▶ [Information shown]:
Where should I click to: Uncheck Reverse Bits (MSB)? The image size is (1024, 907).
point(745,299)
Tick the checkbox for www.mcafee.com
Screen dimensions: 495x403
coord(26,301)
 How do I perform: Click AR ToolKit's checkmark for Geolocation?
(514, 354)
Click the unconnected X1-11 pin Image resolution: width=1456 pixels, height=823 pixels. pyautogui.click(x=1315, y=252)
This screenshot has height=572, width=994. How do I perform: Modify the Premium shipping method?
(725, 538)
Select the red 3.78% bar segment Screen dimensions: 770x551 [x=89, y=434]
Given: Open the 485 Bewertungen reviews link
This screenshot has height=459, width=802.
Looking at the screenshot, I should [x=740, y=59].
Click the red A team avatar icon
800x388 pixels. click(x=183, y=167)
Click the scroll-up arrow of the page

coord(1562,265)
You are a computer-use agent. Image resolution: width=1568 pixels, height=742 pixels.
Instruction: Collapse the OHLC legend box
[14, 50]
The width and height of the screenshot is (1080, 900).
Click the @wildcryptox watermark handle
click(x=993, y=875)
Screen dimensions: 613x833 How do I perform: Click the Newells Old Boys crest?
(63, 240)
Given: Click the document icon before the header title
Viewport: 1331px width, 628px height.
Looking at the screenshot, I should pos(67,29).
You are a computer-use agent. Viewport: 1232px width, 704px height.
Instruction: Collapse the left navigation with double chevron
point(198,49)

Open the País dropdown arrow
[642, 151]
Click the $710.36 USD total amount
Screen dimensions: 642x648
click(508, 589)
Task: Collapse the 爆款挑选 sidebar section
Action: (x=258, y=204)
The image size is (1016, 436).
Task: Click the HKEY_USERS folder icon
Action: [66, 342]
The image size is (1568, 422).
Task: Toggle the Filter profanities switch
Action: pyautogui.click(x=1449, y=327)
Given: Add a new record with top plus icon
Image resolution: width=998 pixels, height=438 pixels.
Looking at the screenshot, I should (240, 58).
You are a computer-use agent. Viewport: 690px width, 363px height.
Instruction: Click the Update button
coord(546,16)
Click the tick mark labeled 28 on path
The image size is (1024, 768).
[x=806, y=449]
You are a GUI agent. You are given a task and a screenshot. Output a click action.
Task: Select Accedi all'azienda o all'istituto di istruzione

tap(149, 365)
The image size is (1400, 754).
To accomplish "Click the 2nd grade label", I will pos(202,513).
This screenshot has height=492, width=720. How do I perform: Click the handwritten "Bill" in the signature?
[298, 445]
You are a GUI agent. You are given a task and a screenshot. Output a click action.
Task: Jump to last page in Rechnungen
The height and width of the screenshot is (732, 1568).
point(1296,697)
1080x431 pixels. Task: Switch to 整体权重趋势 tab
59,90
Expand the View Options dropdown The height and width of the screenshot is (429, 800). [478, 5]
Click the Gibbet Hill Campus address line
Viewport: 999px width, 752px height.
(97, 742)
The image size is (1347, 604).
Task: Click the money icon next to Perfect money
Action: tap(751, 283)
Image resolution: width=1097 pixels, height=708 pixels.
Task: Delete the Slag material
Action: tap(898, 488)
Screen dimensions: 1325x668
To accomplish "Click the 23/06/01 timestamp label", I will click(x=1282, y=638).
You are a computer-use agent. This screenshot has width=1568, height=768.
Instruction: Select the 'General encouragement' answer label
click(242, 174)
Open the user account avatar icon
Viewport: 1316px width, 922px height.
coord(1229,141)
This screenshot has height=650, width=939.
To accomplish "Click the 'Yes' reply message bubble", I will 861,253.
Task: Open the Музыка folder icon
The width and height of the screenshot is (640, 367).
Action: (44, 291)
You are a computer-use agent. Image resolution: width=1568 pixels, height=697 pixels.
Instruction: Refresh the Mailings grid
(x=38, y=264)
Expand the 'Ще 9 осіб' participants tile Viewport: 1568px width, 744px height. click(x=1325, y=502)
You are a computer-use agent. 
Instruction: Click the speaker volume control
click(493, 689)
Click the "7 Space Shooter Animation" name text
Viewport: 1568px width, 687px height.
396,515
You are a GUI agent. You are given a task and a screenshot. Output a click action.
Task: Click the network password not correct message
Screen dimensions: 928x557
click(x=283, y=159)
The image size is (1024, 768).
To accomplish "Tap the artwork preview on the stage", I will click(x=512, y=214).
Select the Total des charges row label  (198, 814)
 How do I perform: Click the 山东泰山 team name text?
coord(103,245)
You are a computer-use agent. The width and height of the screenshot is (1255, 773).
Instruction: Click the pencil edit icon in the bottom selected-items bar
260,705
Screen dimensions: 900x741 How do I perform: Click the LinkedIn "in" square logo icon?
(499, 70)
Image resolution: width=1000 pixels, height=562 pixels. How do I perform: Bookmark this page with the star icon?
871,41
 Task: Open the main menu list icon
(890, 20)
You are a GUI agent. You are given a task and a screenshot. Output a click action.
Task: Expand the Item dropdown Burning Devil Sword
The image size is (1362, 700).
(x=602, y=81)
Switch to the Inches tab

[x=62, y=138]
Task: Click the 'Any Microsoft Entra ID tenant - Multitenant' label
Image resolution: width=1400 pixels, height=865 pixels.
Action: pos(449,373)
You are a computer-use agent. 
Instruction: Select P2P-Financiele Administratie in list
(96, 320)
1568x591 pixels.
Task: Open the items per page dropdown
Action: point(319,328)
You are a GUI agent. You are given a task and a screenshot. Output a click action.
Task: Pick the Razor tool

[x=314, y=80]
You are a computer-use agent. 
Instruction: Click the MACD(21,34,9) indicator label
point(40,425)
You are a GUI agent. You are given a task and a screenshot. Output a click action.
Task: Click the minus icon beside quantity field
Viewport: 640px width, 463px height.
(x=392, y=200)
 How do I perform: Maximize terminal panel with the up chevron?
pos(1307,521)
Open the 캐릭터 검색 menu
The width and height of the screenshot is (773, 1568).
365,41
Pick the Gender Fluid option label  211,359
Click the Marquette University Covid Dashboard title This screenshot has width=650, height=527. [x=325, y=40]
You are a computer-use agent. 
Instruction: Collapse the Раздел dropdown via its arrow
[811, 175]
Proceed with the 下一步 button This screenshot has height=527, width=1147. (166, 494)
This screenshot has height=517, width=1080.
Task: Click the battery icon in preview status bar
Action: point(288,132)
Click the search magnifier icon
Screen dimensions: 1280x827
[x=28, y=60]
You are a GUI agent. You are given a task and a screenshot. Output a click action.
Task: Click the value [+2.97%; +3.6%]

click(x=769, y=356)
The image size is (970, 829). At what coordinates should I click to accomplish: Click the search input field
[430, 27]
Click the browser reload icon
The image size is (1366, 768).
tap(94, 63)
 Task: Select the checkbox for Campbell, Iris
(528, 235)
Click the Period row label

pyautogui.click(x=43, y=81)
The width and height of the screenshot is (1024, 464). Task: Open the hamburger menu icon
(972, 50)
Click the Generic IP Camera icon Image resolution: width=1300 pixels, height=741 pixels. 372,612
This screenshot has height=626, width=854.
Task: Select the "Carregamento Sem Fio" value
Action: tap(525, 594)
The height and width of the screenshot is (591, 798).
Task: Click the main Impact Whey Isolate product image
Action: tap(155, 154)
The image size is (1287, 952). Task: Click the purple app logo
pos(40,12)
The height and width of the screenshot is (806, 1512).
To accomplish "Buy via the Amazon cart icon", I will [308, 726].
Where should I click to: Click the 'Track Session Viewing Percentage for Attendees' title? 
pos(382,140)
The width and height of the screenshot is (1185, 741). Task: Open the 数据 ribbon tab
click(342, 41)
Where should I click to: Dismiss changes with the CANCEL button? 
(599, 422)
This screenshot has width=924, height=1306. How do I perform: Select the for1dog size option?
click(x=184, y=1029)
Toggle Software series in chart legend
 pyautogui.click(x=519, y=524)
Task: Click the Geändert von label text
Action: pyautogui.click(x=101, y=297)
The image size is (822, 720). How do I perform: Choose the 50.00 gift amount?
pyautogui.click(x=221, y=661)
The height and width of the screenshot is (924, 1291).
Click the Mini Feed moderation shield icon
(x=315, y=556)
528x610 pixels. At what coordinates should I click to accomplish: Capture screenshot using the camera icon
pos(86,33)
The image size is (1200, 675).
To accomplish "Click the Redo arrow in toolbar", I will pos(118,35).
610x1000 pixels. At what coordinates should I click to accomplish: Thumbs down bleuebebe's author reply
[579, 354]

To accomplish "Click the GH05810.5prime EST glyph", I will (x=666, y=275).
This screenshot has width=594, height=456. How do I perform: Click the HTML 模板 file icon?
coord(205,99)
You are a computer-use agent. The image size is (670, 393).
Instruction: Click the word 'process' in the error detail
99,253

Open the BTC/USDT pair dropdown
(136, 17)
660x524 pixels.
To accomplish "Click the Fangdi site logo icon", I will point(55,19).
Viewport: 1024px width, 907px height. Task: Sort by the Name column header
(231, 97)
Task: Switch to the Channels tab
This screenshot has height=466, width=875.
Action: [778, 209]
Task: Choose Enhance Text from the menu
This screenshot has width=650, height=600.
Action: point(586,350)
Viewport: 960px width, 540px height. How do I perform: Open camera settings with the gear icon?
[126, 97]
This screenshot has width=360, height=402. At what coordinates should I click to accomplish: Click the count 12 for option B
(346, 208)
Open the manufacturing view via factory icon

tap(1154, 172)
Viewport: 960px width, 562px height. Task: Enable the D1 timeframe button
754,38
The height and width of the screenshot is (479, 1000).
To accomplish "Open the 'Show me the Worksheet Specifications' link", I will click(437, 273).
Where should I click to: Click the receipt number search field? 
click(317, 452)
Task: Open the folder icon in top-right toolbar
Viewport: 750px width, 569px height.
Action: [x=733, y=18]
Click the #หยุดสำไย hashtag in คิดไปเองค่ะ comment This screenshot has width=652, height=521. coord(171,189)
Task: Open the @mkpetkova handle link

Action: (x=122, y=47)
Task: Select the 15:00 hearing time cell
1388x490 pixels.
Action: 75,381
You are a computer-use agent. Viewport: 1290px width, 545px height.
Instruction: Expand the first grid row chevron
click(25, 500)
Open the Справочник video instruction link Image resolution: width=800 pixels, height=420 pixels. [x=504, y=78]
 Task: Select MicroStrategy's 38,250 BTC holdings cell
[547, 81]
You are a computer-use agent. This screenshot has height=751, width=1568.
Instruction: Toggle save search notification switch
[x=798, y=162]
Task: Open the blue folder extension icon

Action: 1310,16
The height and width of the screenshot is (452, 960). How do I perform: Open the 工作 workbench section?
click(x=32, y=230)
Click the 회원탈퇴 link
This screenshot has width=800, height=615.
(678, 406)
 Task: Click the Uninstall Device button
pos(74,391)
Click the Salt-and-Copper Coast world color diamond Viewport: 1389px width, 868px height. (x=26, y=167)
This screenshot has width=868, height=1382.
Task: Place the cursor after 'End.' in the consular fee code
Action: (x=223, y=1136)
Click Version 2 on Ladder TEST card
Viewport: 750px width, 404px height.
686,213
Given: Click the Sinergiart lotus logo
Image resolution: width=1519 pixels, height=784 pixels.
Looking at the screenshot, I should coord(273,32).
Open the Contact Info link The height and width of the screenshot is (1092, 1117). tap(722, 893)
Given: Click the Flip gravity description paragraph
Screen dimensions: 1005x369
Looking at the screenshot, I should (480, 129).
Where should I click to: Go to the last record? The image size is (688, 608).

▶ [What needs to be done]: The response consists of the lines above that contain "message".

▶ [Task solution]:
To accomplish "Click the 'Yes' reply message bubble", I will 861,253.
Task: Click the network password not correct message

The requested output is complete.